Current Code Attempt (Inside Code Node)
javascript
CopyEdit
const text = $input.first().json.transcriptText;
const chunkSize = $input.first().json.chunkSize;
const chunkOverlap = $input.first().json.chunkOverlap;
let chunks = [];
let totalChunks = Math.ceil(text.length / (chunkSize - chunkOverlap)); // Calculate total chunks
for (let i = 0, chunkNum = 1; i < text.length; i += (chunkSize - chunkOverlap), chunkNum++) {
let chunkEnd = Math.min(i + chunkSize, text.length);
// Ensure we don’t cut off in the middle of a word or sentence
while (chunkEnd < text.length && ![" ", ".", ",", "\n"].includes(text[chunkEnd])) {
chunkEnd++; // Expand to nearest space/punctuation
}
let chunkText = text.substring(i, chunkEnd).trim(); // Extract & trim chunk
chunks.push({
chunk_number: chunkNum,
total_chunks: totalChunks,
pageContent: chunkText // Store cleaned chunk
});
}
// Update `total_chunks` to the actual count in case of rounding issues
const actualChunks = chunks.length;
chunks.forEach(chunk => {
chunk.total_chunks = actualChunks;
});
return chunks;
What I Need Help With
- A reliable chunking method in n8n that works dynamically and ensures correct sentence breaks.
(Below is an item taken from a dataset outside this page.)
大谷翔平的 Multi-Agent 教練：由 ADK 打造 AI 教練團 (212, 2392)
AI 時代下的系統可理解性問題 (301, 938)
- Ensuring chunking does not fail or return a single large chunk.
- Handling edge cases where transcripts vary significantly in length.
- **Best way to integrate this into the Pinecone workflow without losing metadata, since the Pinecone Vector Store node doesn’t allow setting
chunk_number
.
Information on your n8n setup
- **n8n version: SAAS version starter plan
- **Database pinecone
- n8n EXECUTIONS_PROCESS setting (default: own, main):
- **Running n8n via n8n cloud,